„Alevi“ bedeutet übersetzt etwa so viel wie „Anhänger:in Alis“. Ali war der Schwiegersohn des Propheten Muhammed. Wie Schiit:innen empfinden Alevit:innen es als Unrecht, dass Ali bei der Wahl zum Nachfolger Muhammeds übergangen wurde, und trauern um seine ermordeten Nachfahren. Alevit:innen sehen sich auf „dem ursprünglichen Weg (Yol) des Islam“, der sie durch verschiedene Bewusstseinszustände oder Verständnisebenen, die Vier Tore, immer näher zur mystischen Vereinigung des Menschen mit Gott (Tevhid) führt.

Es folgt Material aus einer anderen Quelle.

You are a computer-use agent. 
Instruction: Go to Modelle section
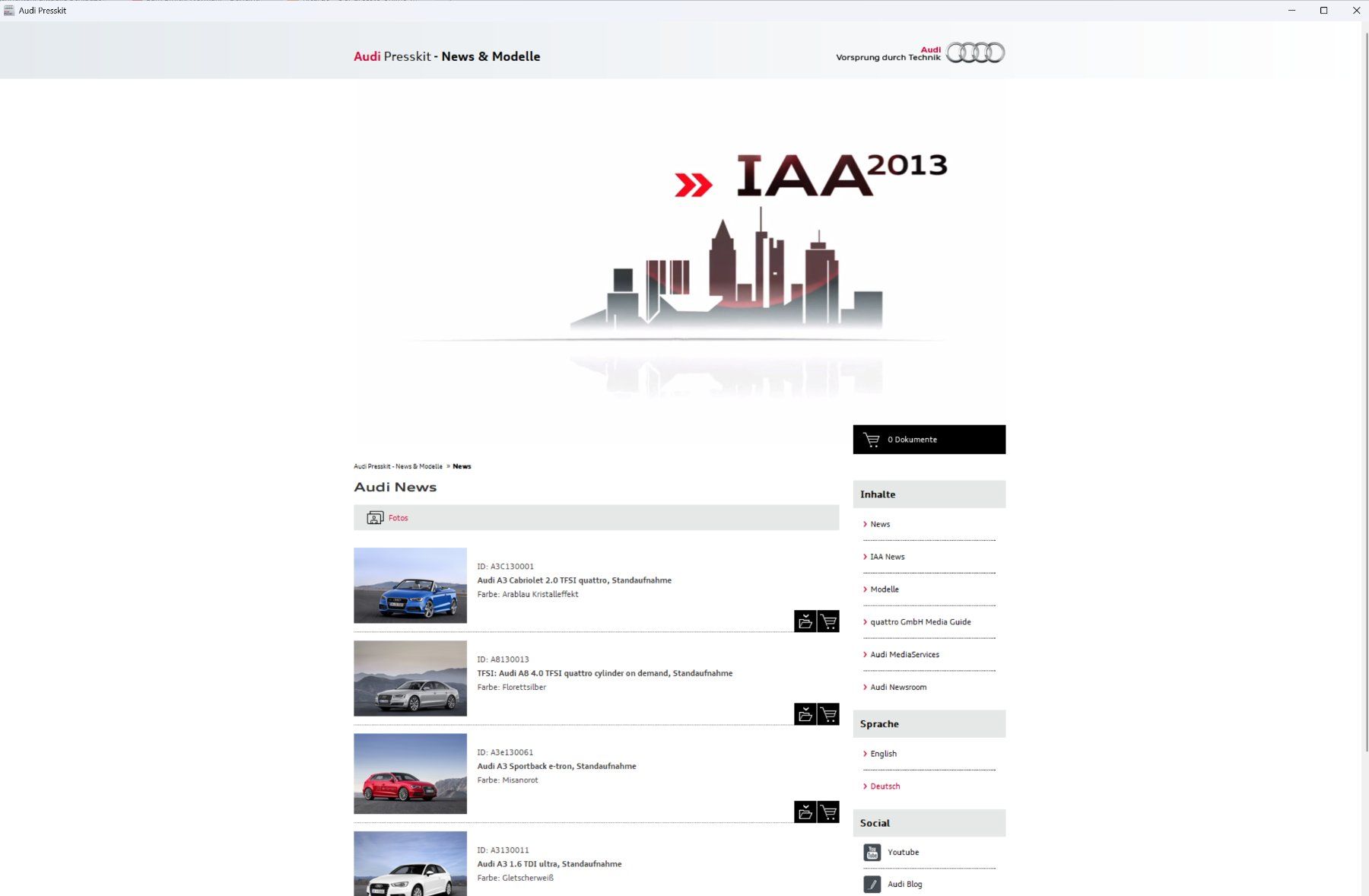click(884, 589)
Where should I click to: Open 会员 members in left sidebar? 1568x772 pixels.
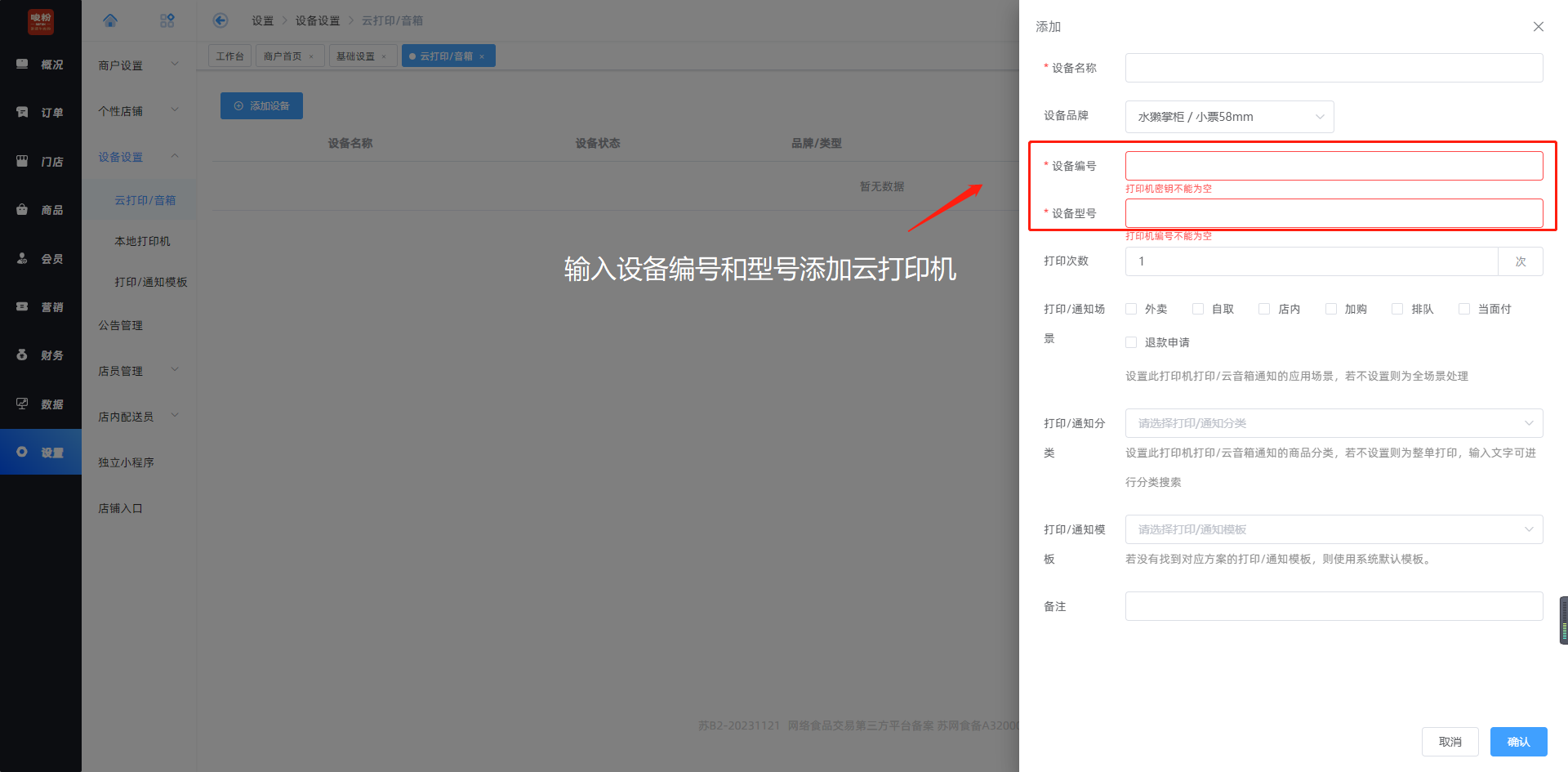click(41, 259)
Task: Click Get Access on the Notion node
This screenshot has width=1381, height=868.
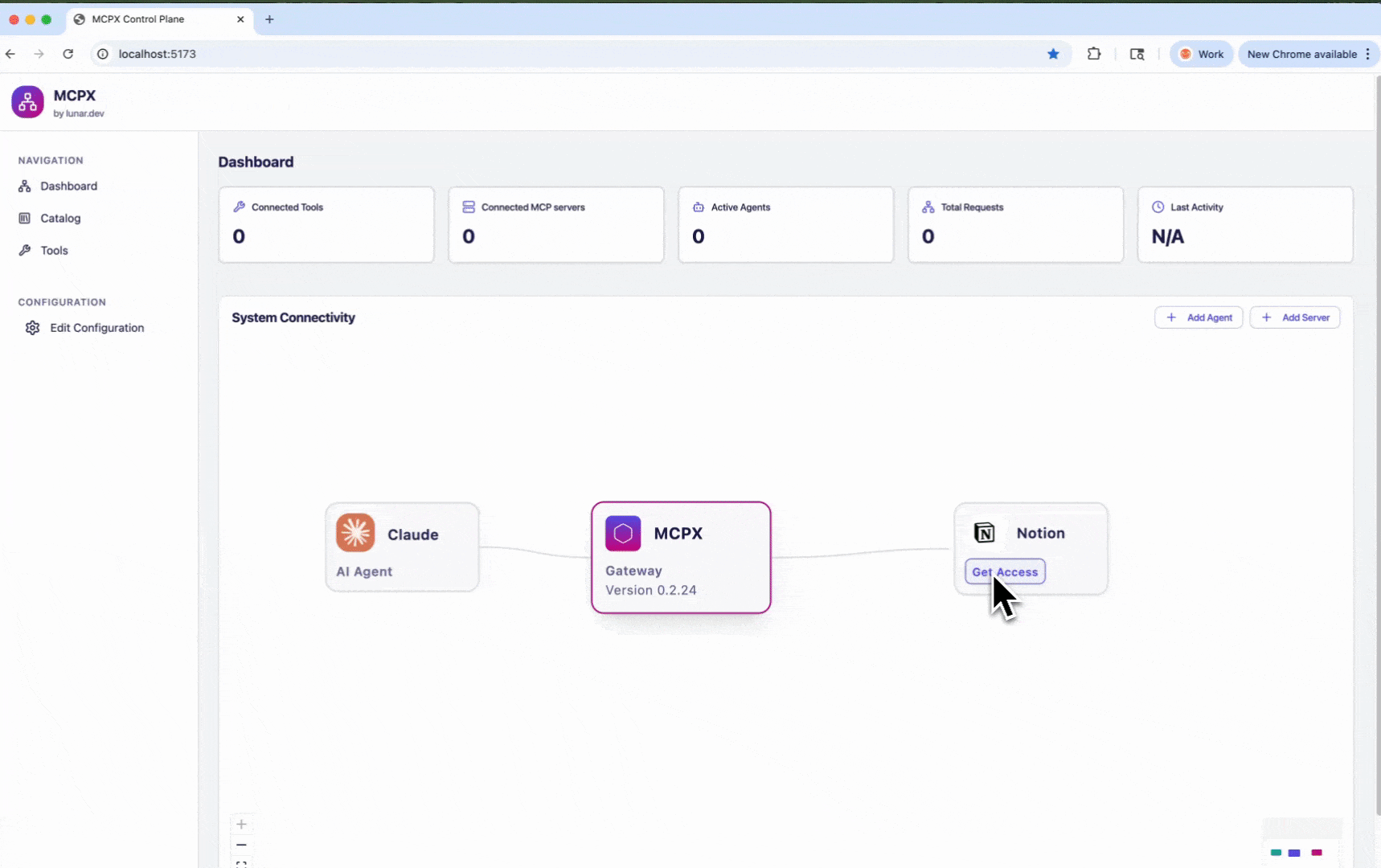Action: (x=1005, y=571)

Seit wann gibt es das Alevitentum?
Der alevitische Glaube lässt sich seit dem 13. Jahrhundert in Anatolien nachweisen. Wie die schiitische Tradition des Islam (und im Gegensatz zur sunnitischen) beruft er sich auf die "ahl ul-bait“, auf Türkisch "Ehlibeyt“, die Familie des Propheten Muhammed, seiner Tochter Fatima und seines Schwiegersohns Ali. Seit den 1990er Jahren fordern alevitische Dachverbände in Europa, dass ihr Glaube als eigene Religion anerkannt wird. Nach und nach teilen auch immer mehr Religionswissenschaftler: innen diese Einschätzung.
Woran wird geglaubt?
Nach alevitischer Vorstellung kommen der Schöpfer (Hakk), der Prophet Muhammed und dessen Schwiegersohn Ali gleichermaßen aus dem Ewigen Licht. Ziel des alevitischen Lebens ist es, selbst in diesem Licht aufzugehen wie ein Tropfen in einem Ozean. Erreicht werden kann diese Vereinigung dadurch, dass die Menschen sich bemühen, negative Eigenschaften wie Hass, Habgier, Geiz oder Egoismus abzustreifen. Bis die Gläubigen sich schließlich mit Hakk vereinigen, haben sie die Möglichkeit, sich durch Wiedergeburt der Seele in einem neuen Körper immer weiter zu entwickeln.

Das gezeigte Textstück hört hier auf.